Er schüttelte leicht seinen Kopf und schloss seine Pfote, dann ließe er die Kugel in einer seiner Taschen verschwinden. Jetzt galt es zu sehen, wie es Endris erging und er wollte nocheinmal mit Myriel sprechen. Gefasst schritt er hinüber zu der Schwarzmagier, welche ihnen zuerst zutritt nach Taros verschafft und ihnen dann auch noch den Rückzug gedeckt hatte.

"Nun, hier sind wir wieder." , sandte Irator so sachlich wie er konnte und kurioserweise fehlte ein Teil seiner üblichen Kälte. Er klang eher etwas apathisch. "Endris wurde den Klauen Pandeas entrissen."
Ein zahniges Lächeln kam dann doch durch. "Sie wird nicht erfreut sein, dass Shir Khan uns nicht aufhalten konnte, auch wenn ich bezweifle dass wir so viel Glück haben und den Alten Werwolf deshalb los sein werden."

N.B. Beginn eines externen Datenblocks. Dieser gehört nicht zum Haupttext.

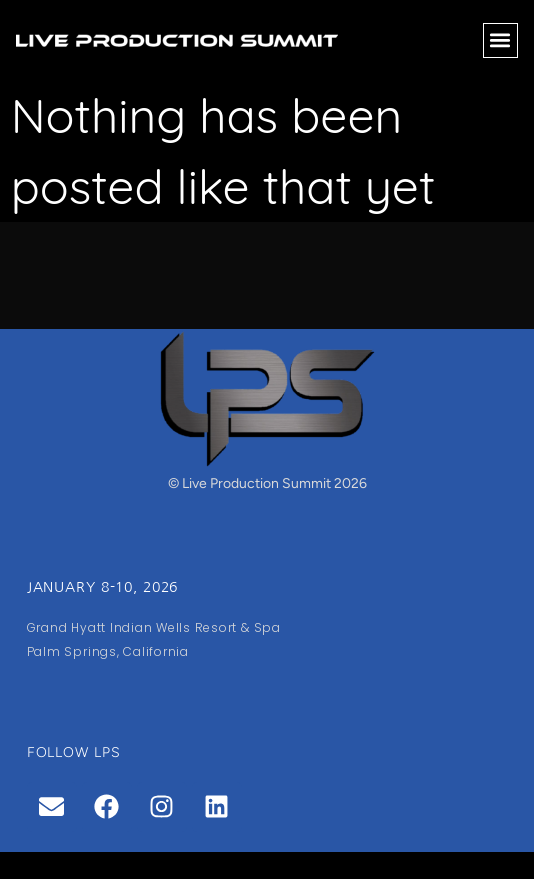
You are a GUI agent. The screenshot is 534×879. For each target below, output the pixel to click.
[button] (500, 40)
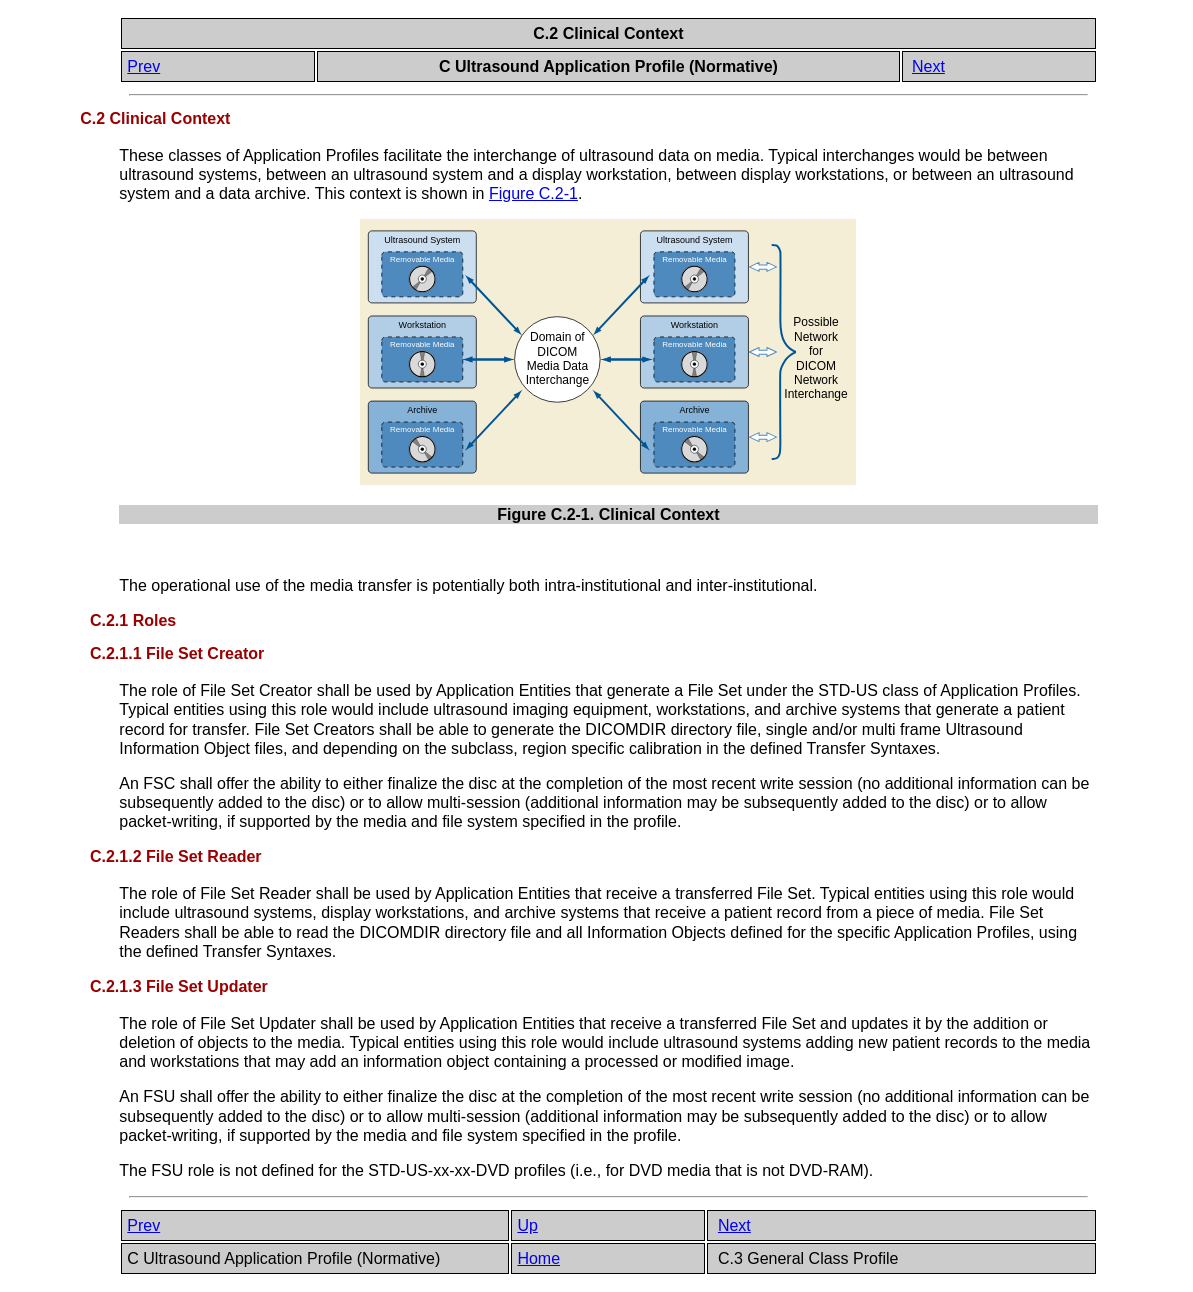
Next (928, 66)
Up (527, 1225)
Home (538, 1258)
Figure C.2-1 (533, 193)
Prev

Autor: Asarra Datum/Zeit: Sonntag 20 Mai 2018, 10:32
Nur das Gefühl des weissen Werwolfspelzes blieb, als sich Asarra durch das Portal fallen liess. Alles andere verschwand für einen Moment, ihre Sinne unbrauchbar geworden da es nichts wahrzunehmen gab. Dann fiel sie bäuchlings ins Gras. Grünes Gras. Es kitzelte in ihrem blutverschmierten Gesicht, ein Gefühl, das weder absurder noch schöner hätte sein können.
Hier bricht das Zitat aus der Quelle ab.